Thursday, January 31, 2013

Catholic schools provide ‘Super’ journey


Around the country, the Catholic Church is celebrating Catholic Schools Week Jan. 27-Feb. 2. During the week, the USCCB blog will feature entries from people who reflect on how their lives were and are impacted by Catholic education. Today, USSCB Social Media Specialist Matt Palmer shares how Catholic schools prepared him for covering the NFL and now working in the Catholic Church.



Matt Palmer interviews former Baltimore Ravens coach Brian Billick


By Matt Palmer


Super Bowl Sunday coincides with Catholic Schools Week. For many people, they might not seem to have anything to do with one another. 

For me, it makes perfect sense. This Sunday, the Baltimore Ravens will take on the San Francisco 49ers in the NFL’s championship game. Five years ago, I walked away from my job as a reporter covering the Ravens to consider other career opportunities. Told as an early teen I was too small to play the game, I decided at 14 to become a journalist instead. It became my singular focus to be an NFL reporter and, by 2006, my dream was realized.

With the newspaper I was working for in flux, I decided to walk away and, at the age of 30, was unsure of where to turn. Throughout my career, I had pushed the boundaries with Internet reporting and blogs. My mother encouraged me to try something new: writing for Baltimore’s diocesan newspaper.

I grew up in a home where the Catholic newspaper was a staple.  I’d flip to Catholic News Service’s movie reviews, while my mom kept up with the latest from the archdiocese. Our family was connected to our parish almost every day of the week. My siblings and I attended its school and I was an altar server. Yet it never occurred to me that one day I would work in or around the Church.
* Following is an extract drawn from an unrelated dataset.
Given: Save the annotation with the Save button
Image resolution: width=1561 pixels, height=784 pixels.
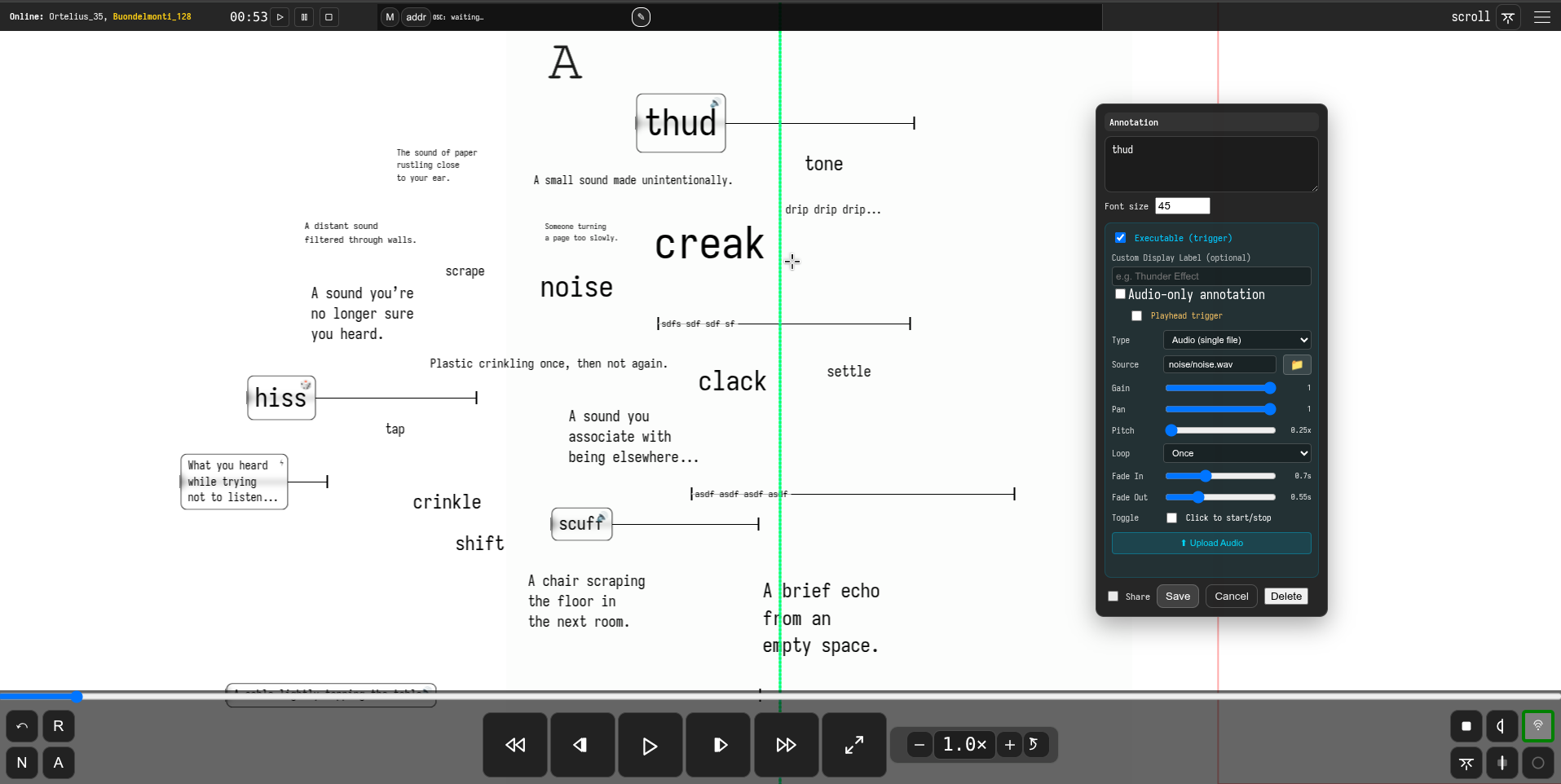Looking at the screenshot, I should pyautogui.click(x=1177, y=597).
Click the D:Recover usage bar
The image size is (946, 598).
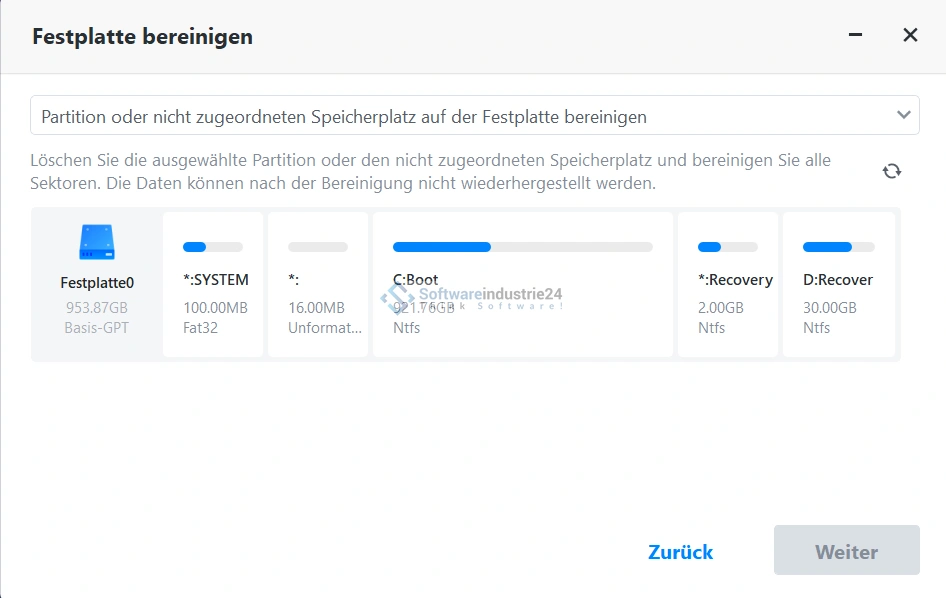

During my years at the Catholic Review in Baltimore, I found the transition relatively easy. So much of what I learned in Catholic schools aided in my reporting. I took a nearly rabid interest in social media while there and became convinced that using tools such as Facebook, Twitter, Youtube and audio players were crucial in sharing the message and growing audiences.

What has become apparent to me during my career in secular newspapers, Catholic newspapers and, now, social media is that my Catholic school experience paved the way for everything. Even though I grew up in the pre-Internet 1980s and early 1990s, my teachers at St. Jerome and DeMatha Catholic High School helped sculpt the whole person. The Sisters of Notre Dame de Namur at St. Jerome empowered us to share our Catholic faith in the world and to care for our neighbor. The Trinitarians at all-boys DeMatha taught us to be “gentlemen and scholars.”

There was one thread through it all: we were raised with discipline, strength, conviction and in the values of the Catholic faith. Those orders taught us to accept change and grow as people.  

One image remains with me more than any other from the spring 1996 day I graduated from DeMatha. As I walked down the aisle clutching my diploma, I locked eyes with my mother and waved enthusiastically. Her eyes were were wet with tears. It hit home how much the moment meant to her, as she was also a product of Catholic schools. Mom worked as many as three jobs during my high school days. She’d often come home after midnight exhausted. Seven hours later, she’d get up again and take us to school. 

She went to extraordinary lengths to send us to Catholic schools because she believed we would be better people for it.

When I graduated from DeMatha in 1996, my classmates voted me the most likely to return and teach. I  laughed, but they were right in a way. Even though I haven’t returned there as a teacher, I’m in teaching, through the media that informs and can influence for good. Working with church media has the added benefit of letting me spread the faith in the marketplace of ideas and even to people who might not get to church when they should.   

As the Ravens take the field for Super Bowl Sunday, it’ll be impossible not to think about my former life covering them and my professional journey since then, all enabled by my Catholic school education.

And, as a Catholic school graduate I’ll also do something else I was schooled in – pray for safety and good sportsmanship on the field.

Matt Palmer joined the USCCB staff in 2012 as its social media specialist.